Fitch downgrades conglomerate Hayleys Ltd

June 1, 2006 (LBO) – Sri Lanka’s conglomerate Hayleys Ltd’s credit outlook Thursday was downgraded to ‘AA (lka)’ by Fitch Ratings Lanka, to reflect the group’s weak earnings. Hayleys is one of Sri Lanka’s old conglomerates with diversified interest including the making and exporting fibre-based products, rubber gloves and coconut-based activated carbon, sale of agriculture-related equipment and consumer durables, ship-owning and other transportation and logistics services, agricultural produce and plantations.

The group’s credit outlook has been rated ‘stable’, following the downgrade.

“The downgrade reflects the continued weakening of Hayleys’ creditor protection metrics and the lack of a sound strategy to address these developments,” the rating agency said.

The agency recognises that FY06 was a particularly difficult year for the company as its earnings were seriously affected by high raw material prices and adverse currency volatilities.

The agency, however, expects some relief in raw material prices and relatively benign currency movements in FY07, which should lead to better earnings and operating cash flow generation.

“Any improvements in the creditor protection measures are expected to be limited given the continuing capital expenditure and the high incremental working capital requirement.”

The rating continues to incorporate the diversified nature of Hayleys’ business operations and its established brand name in its respective businesses.

Hayleys has achieved robust sales growth in recent years through the expansion of its traditional businesses and by venturing into new areas.

The company has taken initiatives to set up offshore manufacturing units to broaden its manufacturing capacity and ensure better access to raw materials in several business sectors.

Fitch expects this to add more stability to the operating results of the company.

The agency, however, notes that much of Hayleys’ investments have been debt-financed.

Moreover, the annual incremental working capital requirement of some of the company’s businesses absorbs around 40 percent to 60 percent of its cash flows generated, adding further pressure on its free cash flows.
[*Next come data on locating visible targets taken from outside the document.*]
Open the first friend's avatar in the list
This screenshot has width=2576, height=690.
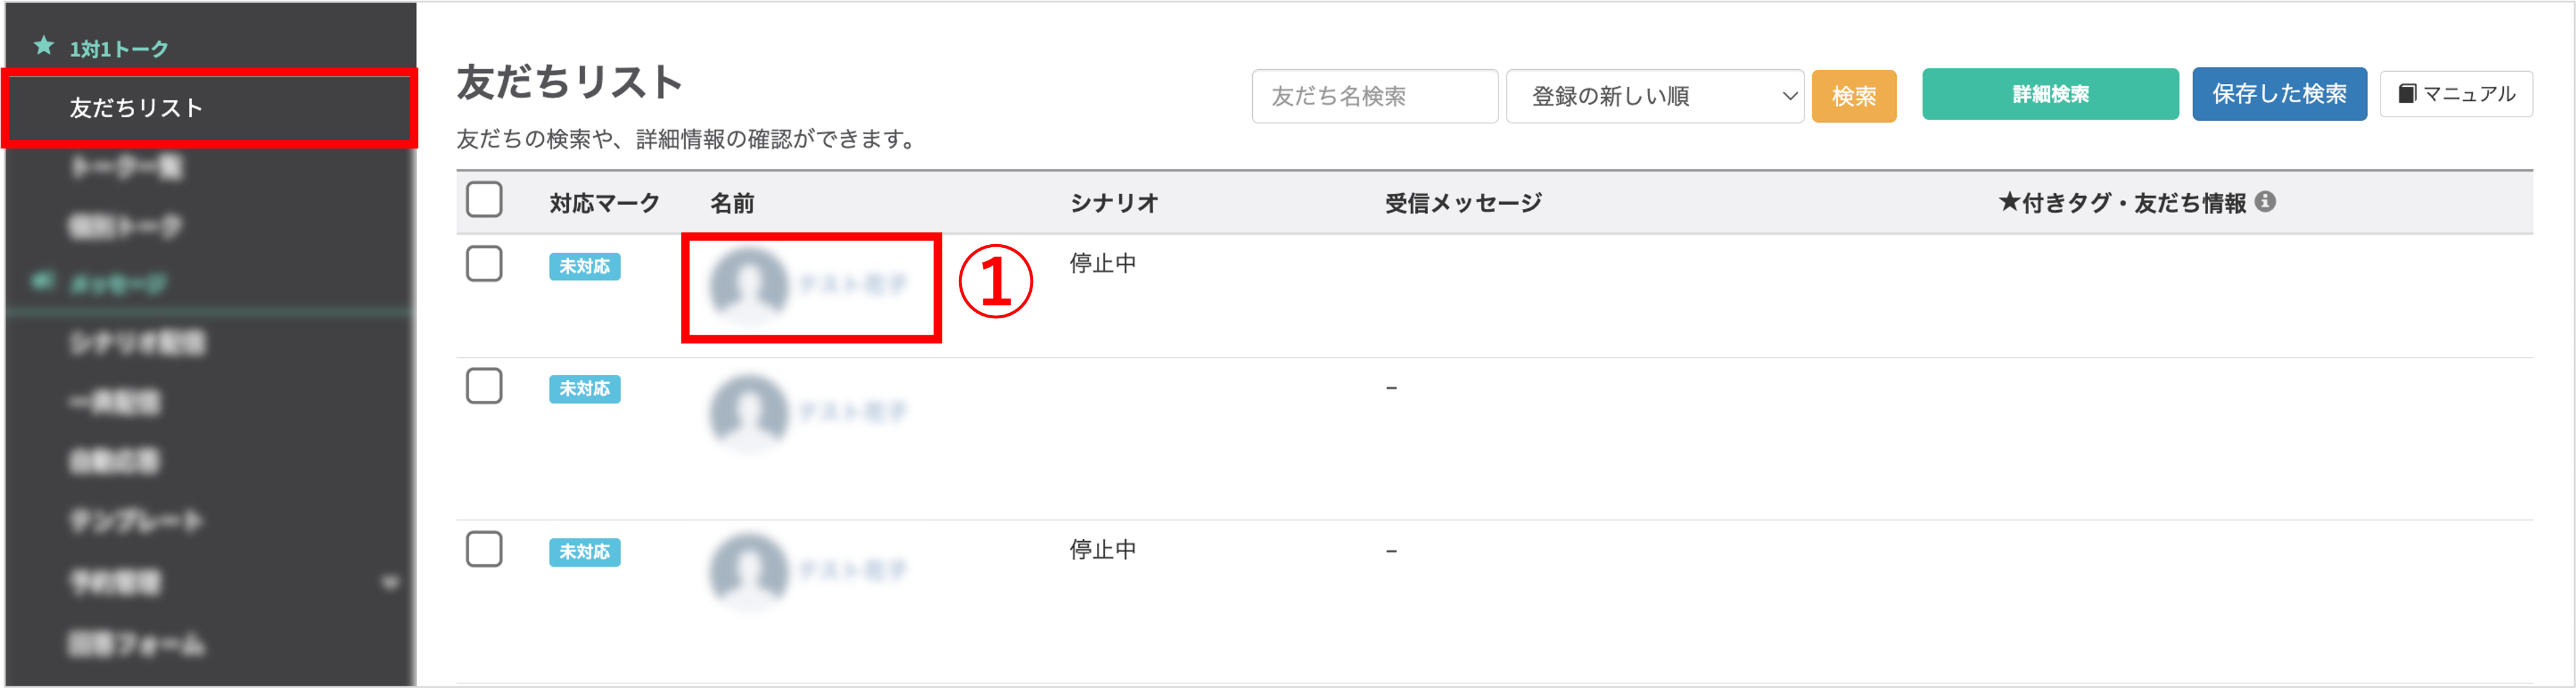[748, 285]

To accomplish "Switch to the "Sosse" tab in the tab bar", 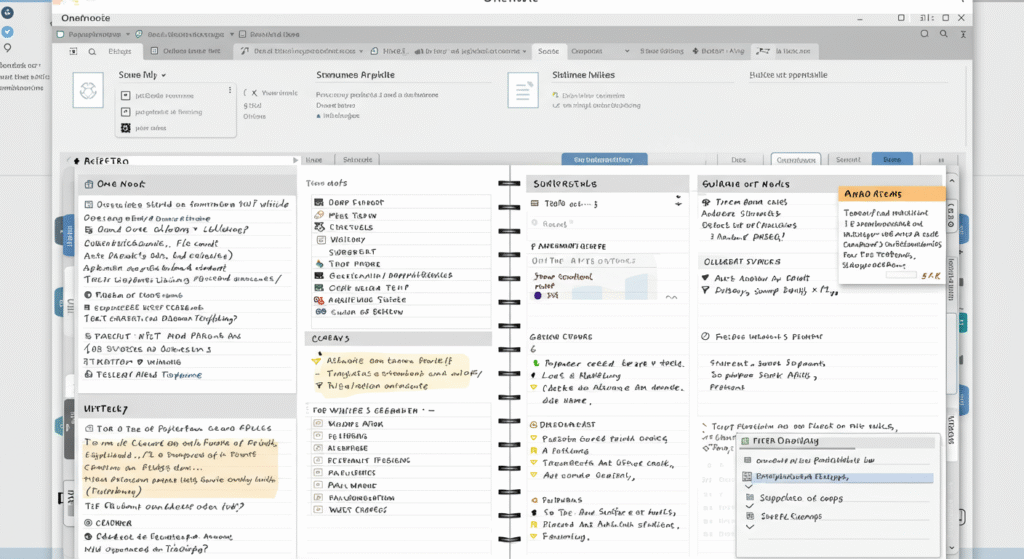I will (x=548, y=51).
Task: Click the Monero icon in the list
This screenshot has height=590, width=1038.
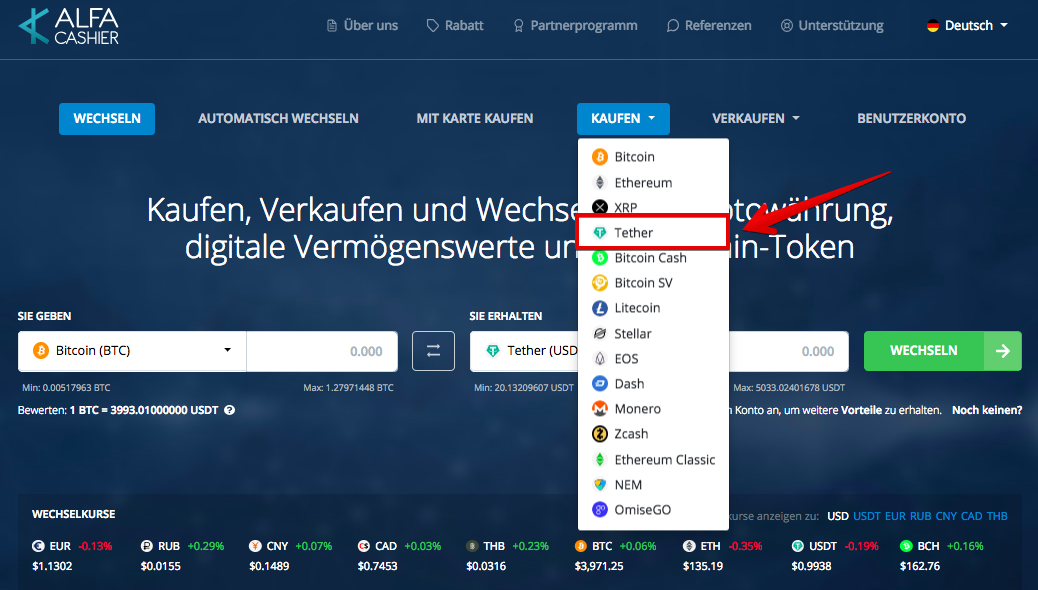Action: pyautogui.click(x=600, y=409)
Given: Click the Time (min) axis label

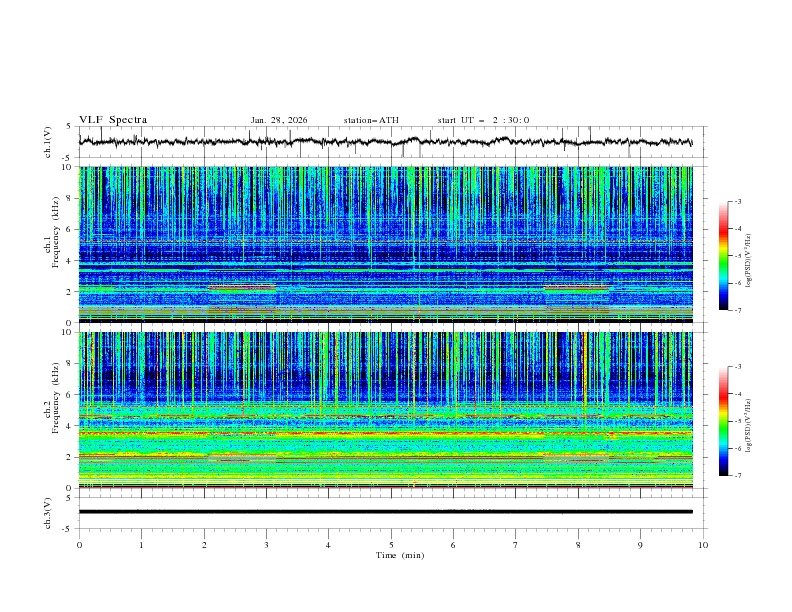Looking at the screenshot, I should coord(398,554).
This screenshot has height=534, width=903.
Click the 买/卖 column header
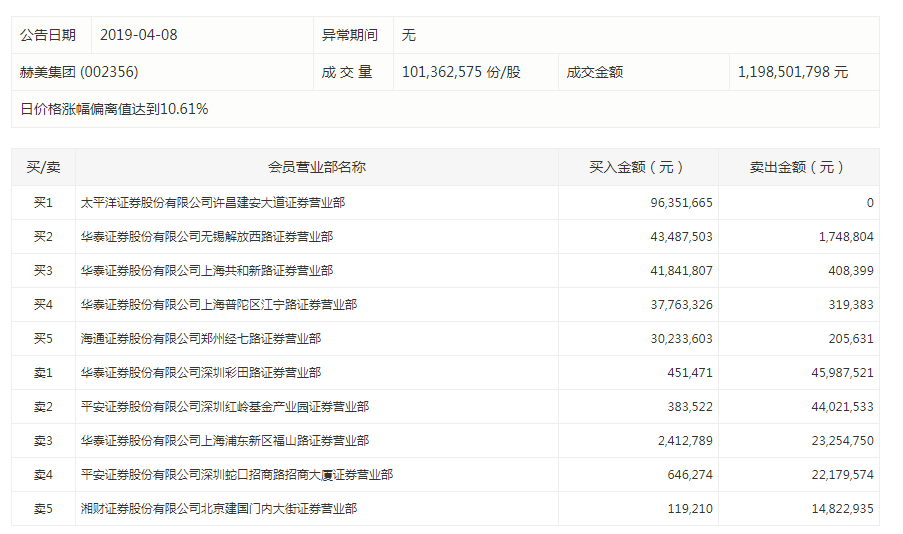tap(43, 167)
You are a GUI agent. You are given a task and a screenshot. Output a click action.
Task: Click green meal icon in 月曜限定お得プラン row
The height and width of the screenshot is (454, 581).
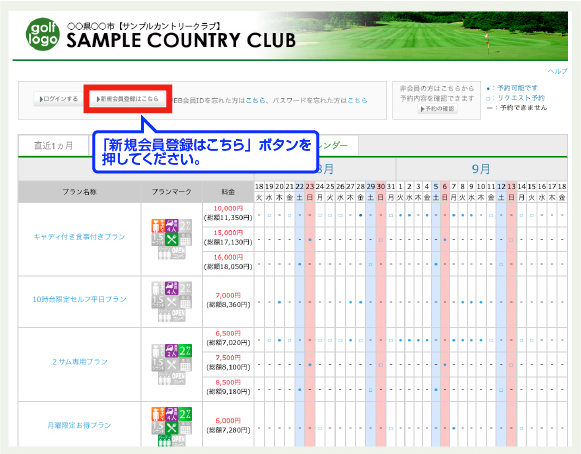[x=172, y=427]
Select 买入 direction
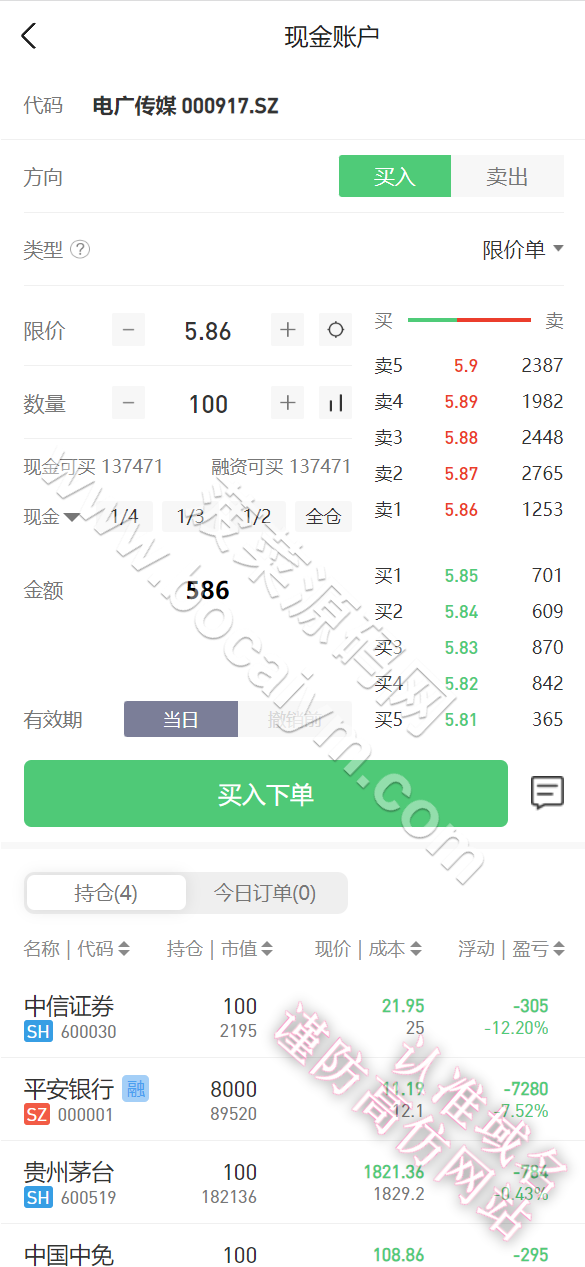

Fitch expects Hayleys to maintain its capex at an increased level of about six to seven percent of annual group sales.

At the same time, the agency believes that its management recognises the need to prune some of the underperforming business units that are a drag on the group’s performance and to critically review the investment portfolio of the company.

The agency notes that Hayleys’ equity infusions have been limited to annual rights issues of about 100 million rupees.

“Although a sizeable equity infusion is helpful, it will require the existing key shareholders to commit required funding or agree to a dilution of ownership share.”

Leverage measured by net debt/EBITDA was 2.3 times for FY05, which increased to 2.8 times at FYE06, reflecting an increased in debt and a weakened earnings.

The Stable Outlook underpins Fitch’s view that the expected improvements in the operating conditions will benefit the group in FY07 and lead to improved credit metrics.

That said, capital expenditure will have to be conservative, particularly if they are to be mainly debt-financed, to avoid further pressure on the rating or its outlook.

Fitch had revised Hayleys’ rating Outlook to Negative in January 2005, reflecting the increasing leverage of the company driven by large debt funded investments.

Hayleys’ total debt was 9.8 billion rupees at FYE06 (up from 8.1 billion rupees at FYE05).

Broadly, two-thirds of its debt consists of short-term and floating rate facilities, and exposes the group to changes in interest rates.

Maturity profile of its long-term debt is spread out and is manageable.

The group had cash reserves of 2.0 billion rupees and some 6.0 billion rupees of committed, undrawn credit facilities at FYE06.

Although the group’s borrowing capacity with a few large local banks is stretched owing to single borrower restrictions, its liquidity and financial flexibility appear adequate under current circumstances.

Hayleys Limited is one of Sri Lanka’s largest and most diversified conglomerates and has been established for more than 125 years. About 60 percent of the company’s revenue is derived from sales to overseas markets.